## REQUIREMENTS
Rewrite the records below as a two-column CSV with the headers "text" and "answer", one row per record. Put each value in a single quoted field with its line breaks turned into spaces. Begin at the line that has "Where should I", continue through the end of the records, and leave out the pictures.
**** GIVEN DATA ****
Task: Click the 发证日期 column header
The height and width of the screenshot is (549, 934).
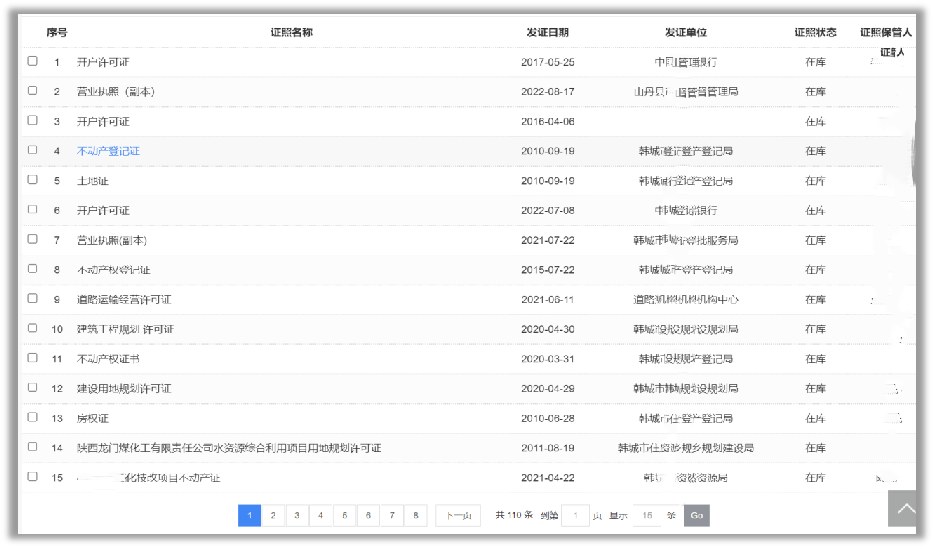Action: pos(548,33)
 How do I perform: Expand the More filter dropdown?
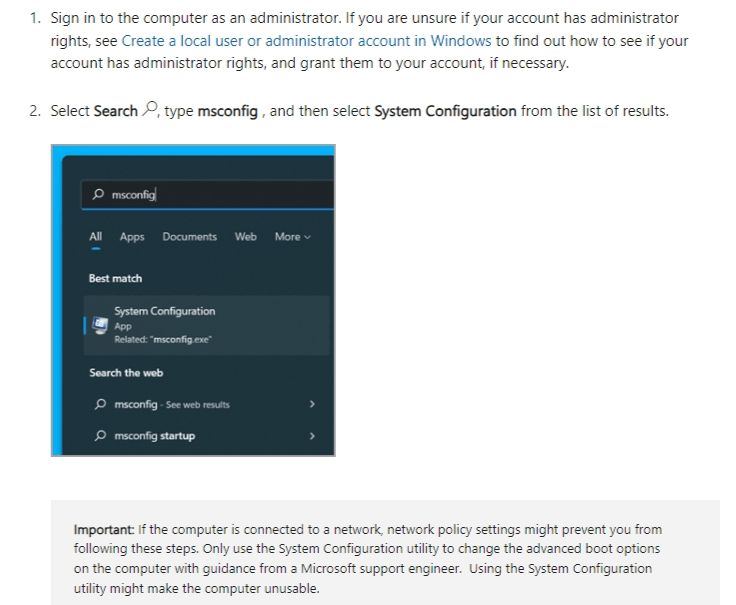292,237
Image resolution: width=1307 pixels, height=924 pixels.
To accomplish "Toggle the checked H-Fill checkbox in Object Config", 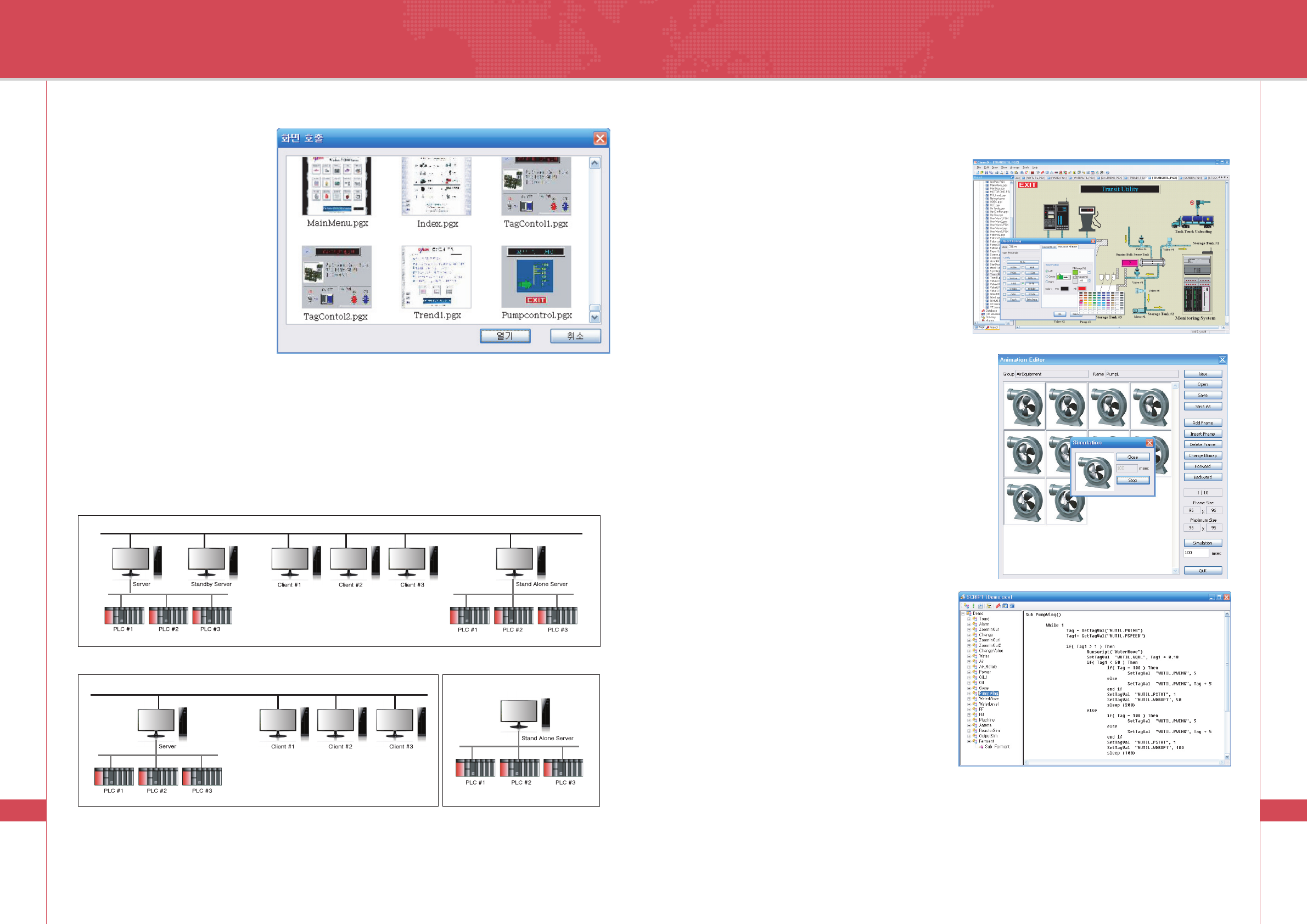I will pos(1023,284).
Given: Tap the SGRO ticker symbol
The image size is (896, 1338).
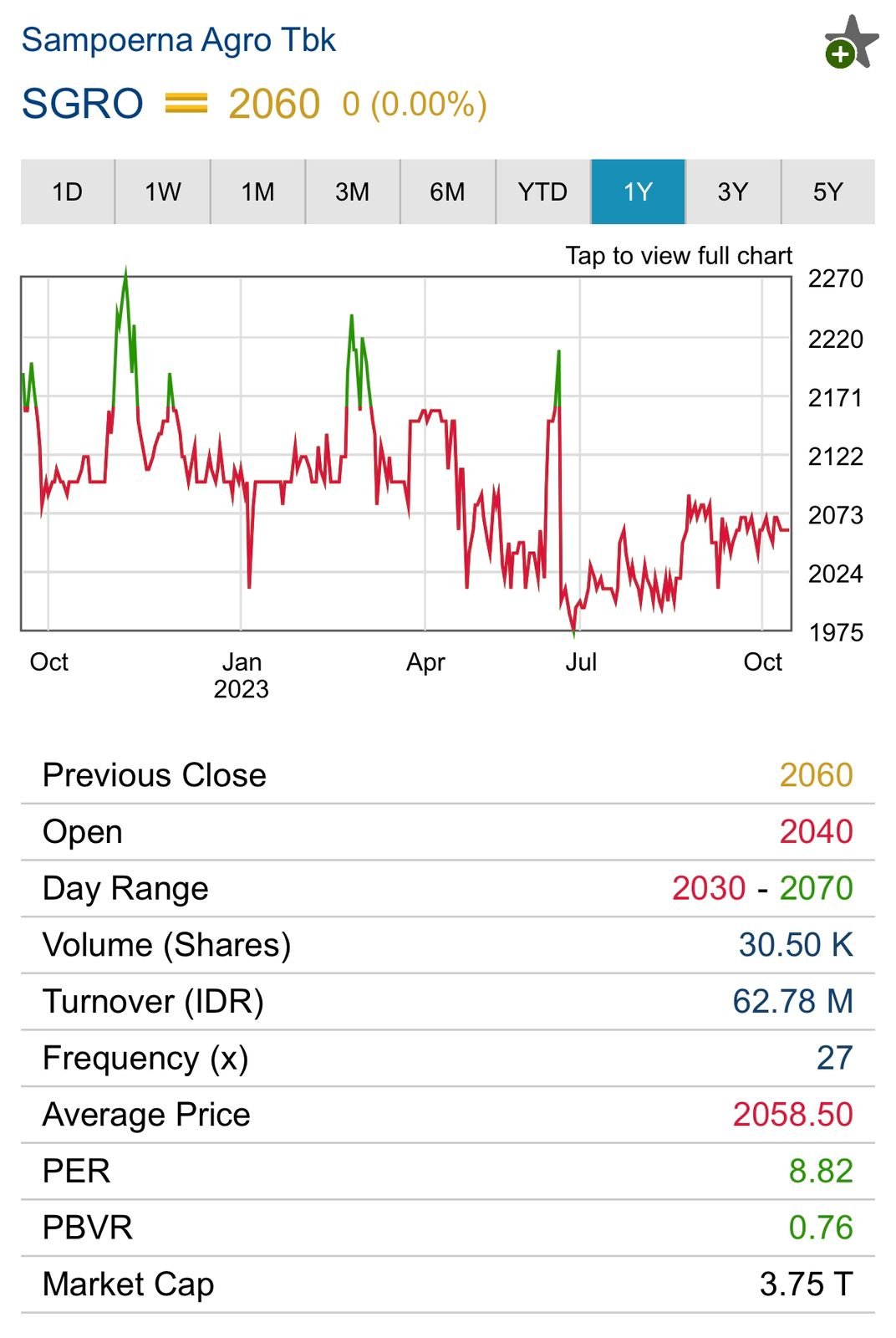Looking at the screenshot, I should pyautogui.click(x=82, y=104).
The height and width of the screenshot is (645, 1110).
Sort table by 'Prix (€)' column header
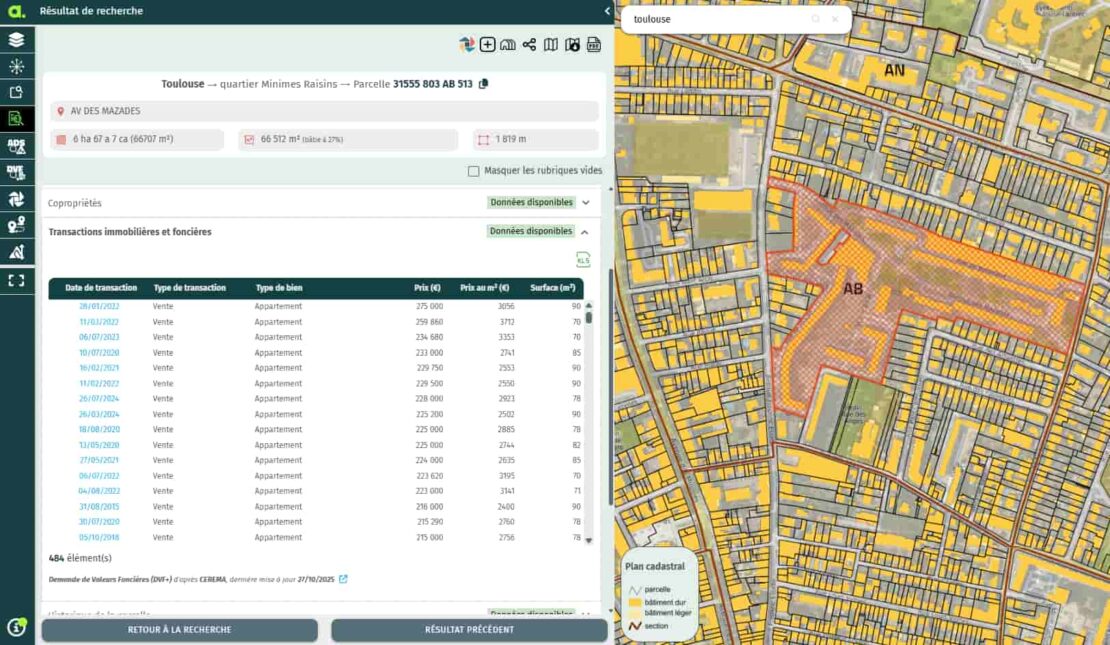(x=427, y=288)
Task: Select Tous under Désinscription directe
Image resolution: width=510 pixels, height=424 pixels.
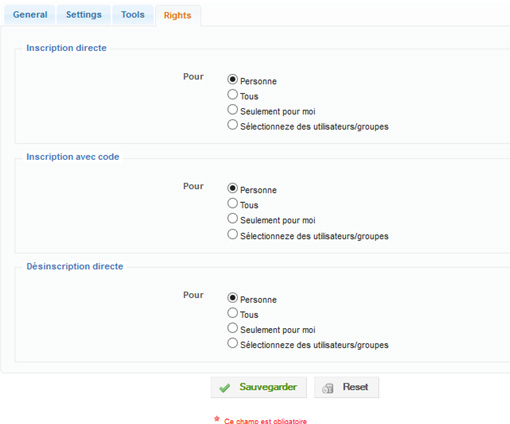Action: coord(232,313)
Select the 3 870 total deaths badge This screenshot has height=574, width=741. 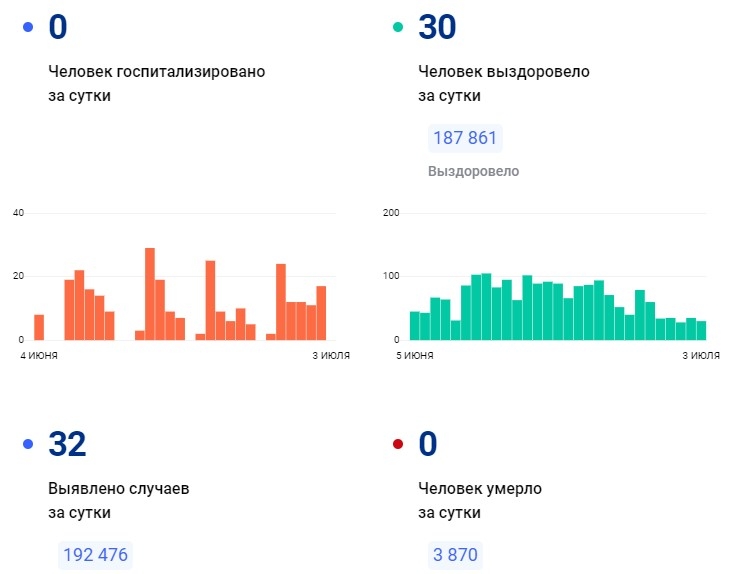pos(455,554)
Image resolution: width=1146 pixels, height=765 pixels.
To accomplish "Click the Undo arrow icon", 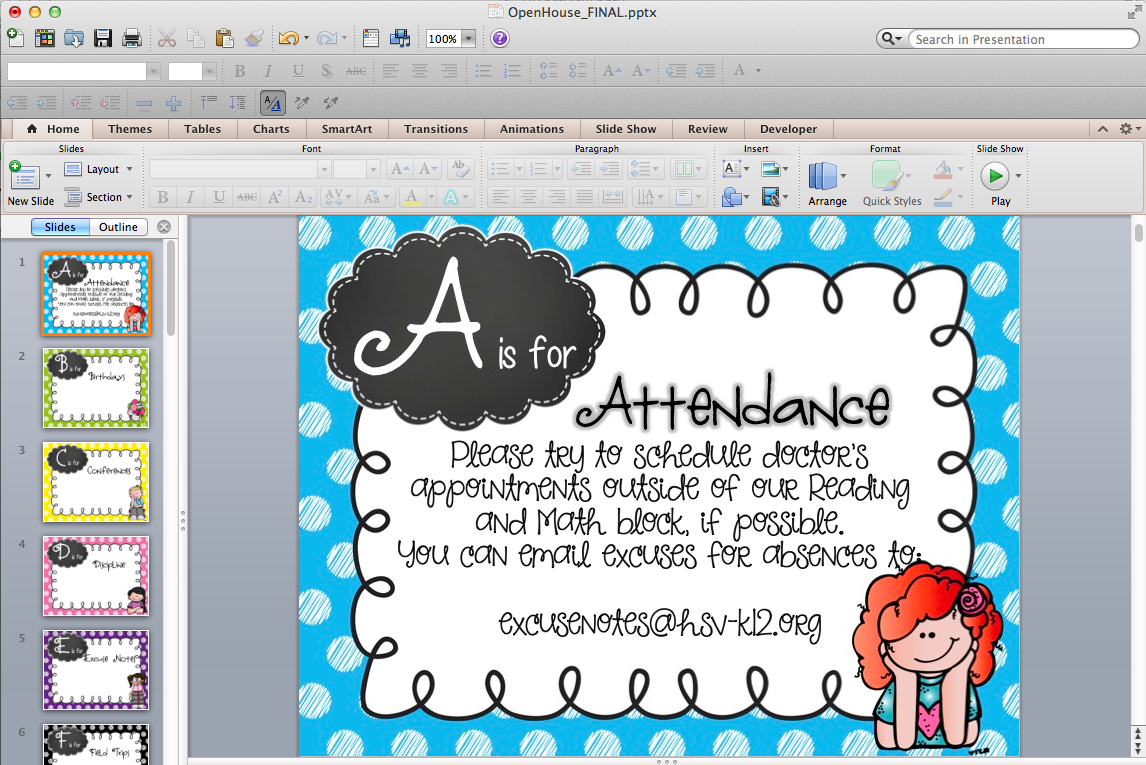I will pos(288,38).
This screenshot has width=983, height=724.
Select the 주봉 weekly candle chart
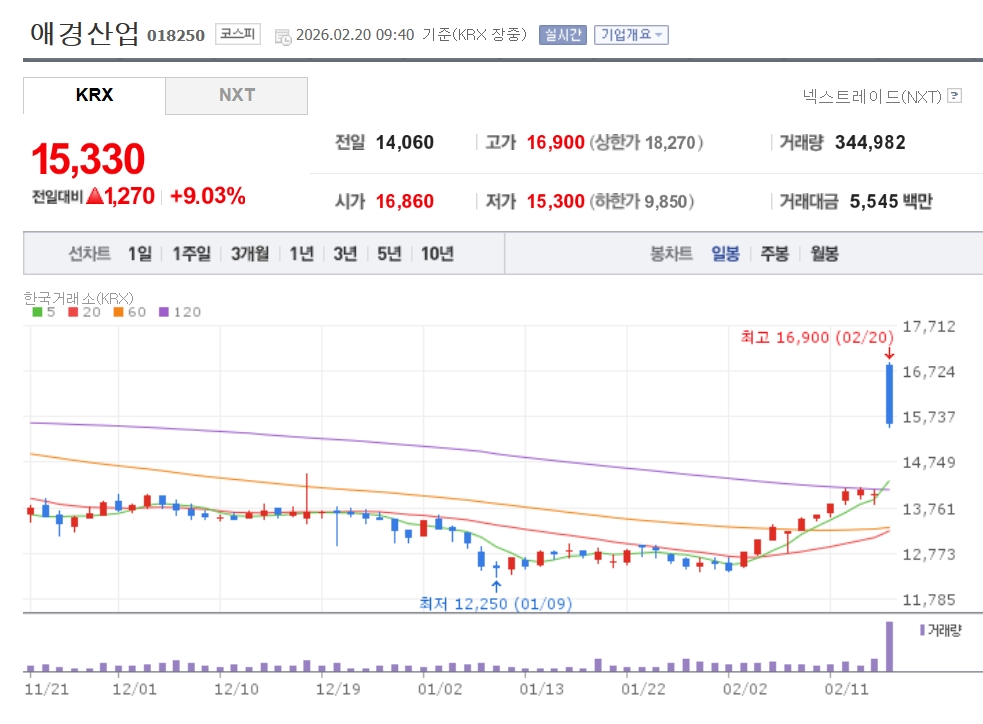coord(774,253)
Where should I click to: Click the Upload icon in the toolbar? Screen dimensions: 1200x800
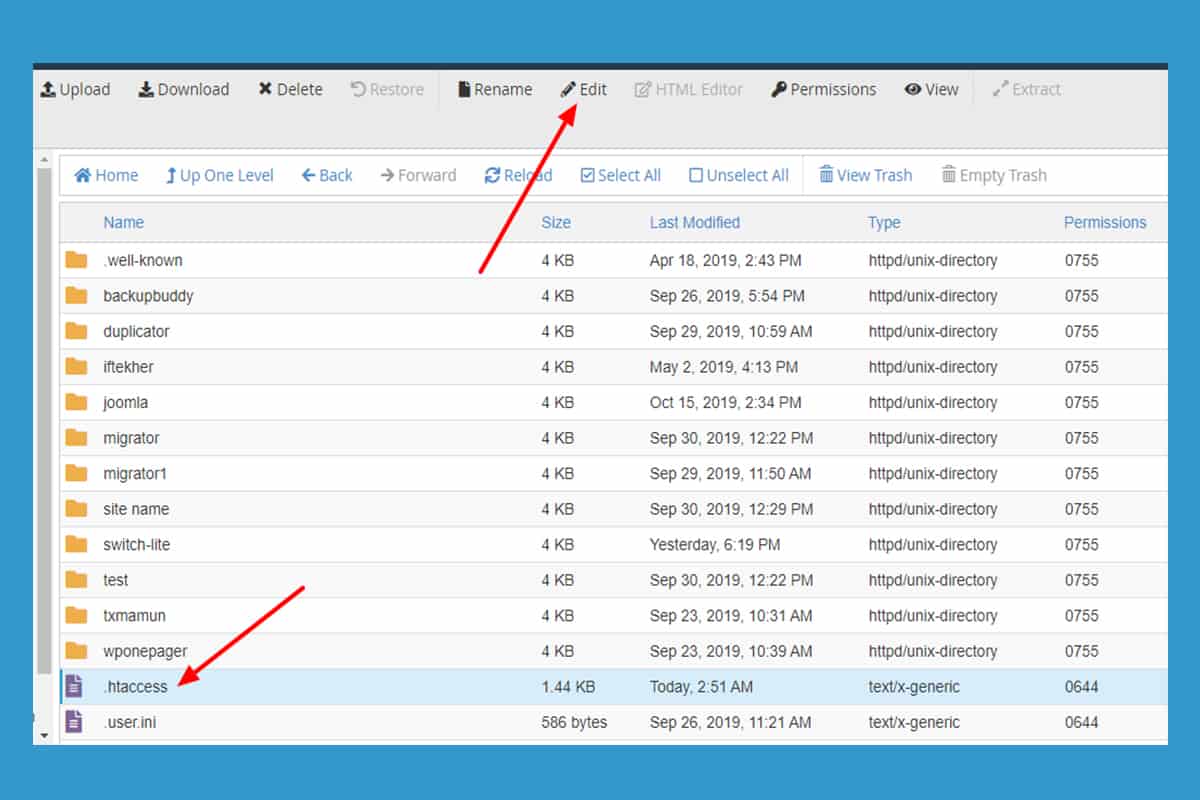point(48,90)
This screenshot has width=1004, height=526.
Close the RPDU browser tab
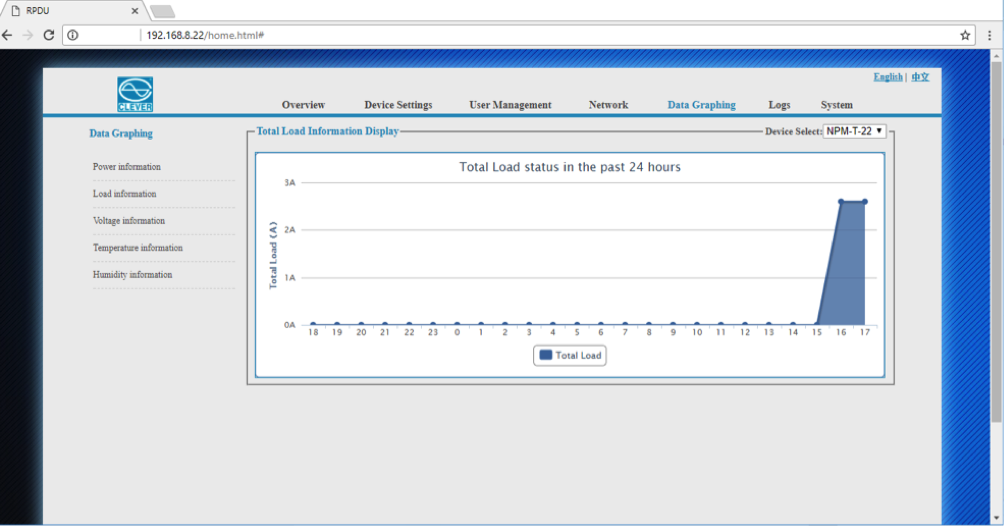tap(136, 10)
****
## OUTPUT FOR THIS EXERCISE
text,answer
"Where should I click to: Click the Upload icon in the toolbar? Screen dimensions: 1200x800","point(48,90)"
"This screenshot has width=1004, height=526. Close the RPDU browser tab","tap(136, 10)"